Wednesday, July 7, 2010

Safe Refuge

Do you remember when we used to dance
And incidents arose from circumstance
One thing led to another we were young
And we would scream together songs unsung
--Asia

During the 1920s folks took large amounts of speculative risk. They bought stocks, real estate, lots of consumer goods. And they did this with borrowed money. And the Twenties roared...

Then came the inevitable bust that follows leveraged spending. Leverage works both ways, and when prices fall insolvency can arrive pretty quick. Catastrophic losses transformed many speculators into frugal penny pinchers for the rest of their lives. Austerity became the norm for this generation.

We're seeing some behavior reminiscent of the Depression generation. Folks who haven't saved in years (perhaps in their lifetimes) are trying to sock money away in significant size. They're also swearing off risky assets like stocks in favor of savings accounts and CDs.

Like all natural systems, markets seek balance. When behavior extends too far in one direction, opposing forces nudge (shove?) behavior in the other direction to correct the imbalance.

Whether the current saving phenomenon becomes a secular trend similar to the 1930s remains to be seen. Should it stick, then policymakers hoping to jack the economy by reviving old borrowing and spending habits will be pushing string.

3 comments:

dgeorge12358 said...

The Florida land boom started in 1920 was financed by easy credit, speculation and ascending property values.

It ended about five years later as flippers couldn't find new buyers and never really recovered until WWII.

dgeorge12358 said...

Market participants in aggregate are in the process of assigning greater value to macro risks and shorter time preferences heretofore not deemed as important.

These heightened risks may include additional government regulation and the prospects for higher taxes.

This thought is supported by increased correlation among individual equities and various asset classes.

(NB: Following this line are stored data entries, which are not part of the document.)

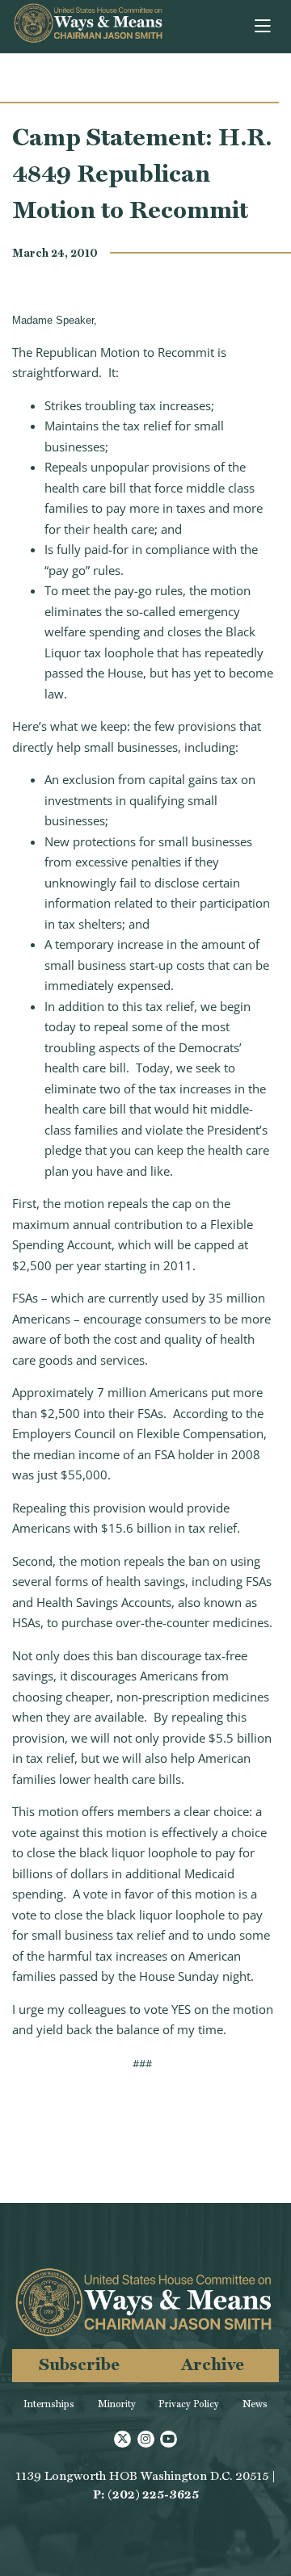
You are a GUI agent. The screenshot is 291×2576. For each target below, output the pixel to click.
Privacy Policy (188, 2404)
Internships (48, 2404)
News (255, 2404)
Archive (212, 2364)
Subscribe (79, 2364)
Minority (117, 2404)
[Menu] (264, 26)
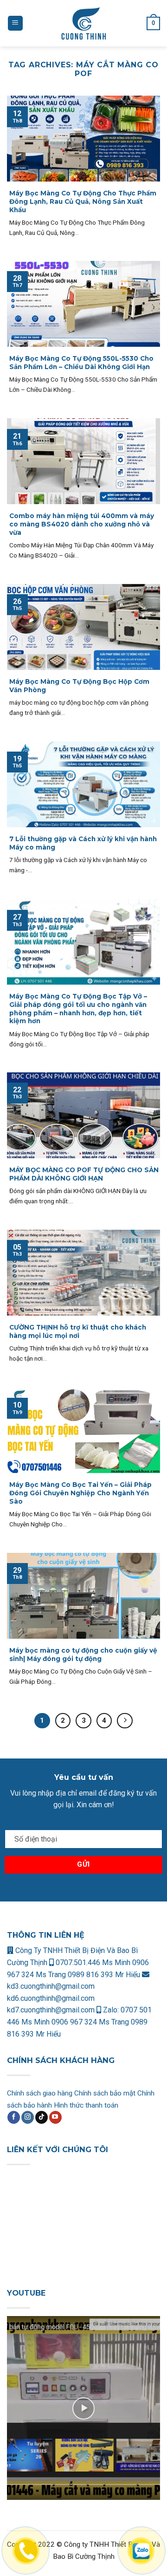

Recently, 499 of the 500 stocks in the S&P500 index traded lower during the same trading day.

fordmw said...

It's taken me awhile to get the 'time preference' concepts right. My current understanding is high time preference = value present enjoyment highly; willing to take on risk to 'lever up' current lifestyl; high interest rates (in unhampered mkt) due to reluctance among lenders to loan capital--they'd rather use it themselves to live better today. High time preference implies higher risk appetite.

Switch the above around for low time preference. When time preference is low in aggregate, we should expect risk aversion.

Perhaps current behavior reflects collective movement from high to low time preference (risk seeking to risk averse).